*** Opening Data for this exercise ***
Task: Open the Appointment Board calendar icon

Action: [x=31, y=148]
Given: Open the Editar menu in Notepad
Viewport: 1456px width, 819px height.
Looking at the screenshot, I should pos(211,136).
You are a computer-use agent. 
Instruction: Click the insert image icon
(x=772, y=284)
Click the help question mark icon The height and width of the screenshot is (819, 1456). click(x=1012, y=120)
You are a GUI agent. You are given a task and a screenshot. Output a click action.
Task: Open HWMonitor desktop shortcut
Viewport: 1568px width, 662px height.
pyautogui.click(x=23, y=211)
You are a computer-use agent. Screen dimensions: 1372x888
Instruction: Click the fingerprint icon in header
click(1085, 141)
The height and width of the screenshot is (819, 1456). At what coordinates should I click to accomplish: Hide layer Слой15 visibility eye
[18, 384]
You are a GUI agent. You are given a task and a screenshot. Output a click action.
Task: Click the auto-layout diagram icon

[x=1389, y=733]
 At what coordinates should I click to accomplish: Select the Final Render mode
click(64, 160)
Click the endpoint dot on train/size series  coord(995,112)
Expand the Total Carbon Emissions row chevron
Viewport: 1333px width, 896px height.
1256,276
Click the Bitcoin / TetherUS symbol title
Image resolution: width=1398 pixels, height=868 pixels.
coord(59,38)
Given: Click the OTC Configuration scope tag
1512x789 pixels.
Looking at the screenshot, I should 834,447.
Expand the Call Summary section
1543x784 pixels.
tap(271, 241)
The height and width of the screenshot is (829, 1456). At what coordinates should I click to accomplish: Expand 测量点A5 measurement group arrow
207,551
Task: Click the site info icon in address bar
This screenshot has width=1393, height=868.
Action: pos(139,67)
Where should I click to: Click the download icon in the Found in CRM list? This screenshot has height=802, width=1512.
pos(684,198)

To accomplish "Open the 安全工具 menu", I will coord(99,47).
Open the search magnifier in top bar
*** Closing Data for this exercise ***
Find "Where should I" in the data above, then repeat that line and all lines after it exactly, ending with the final line.

Where should I click to: Click the download icon in the Found in CRM list? This screenshot has height=802, width=1512.
pos(684,198)

To accomplish "Open the 安全工具 menu", I will coord(99,47).
Open the search magnifier in top bar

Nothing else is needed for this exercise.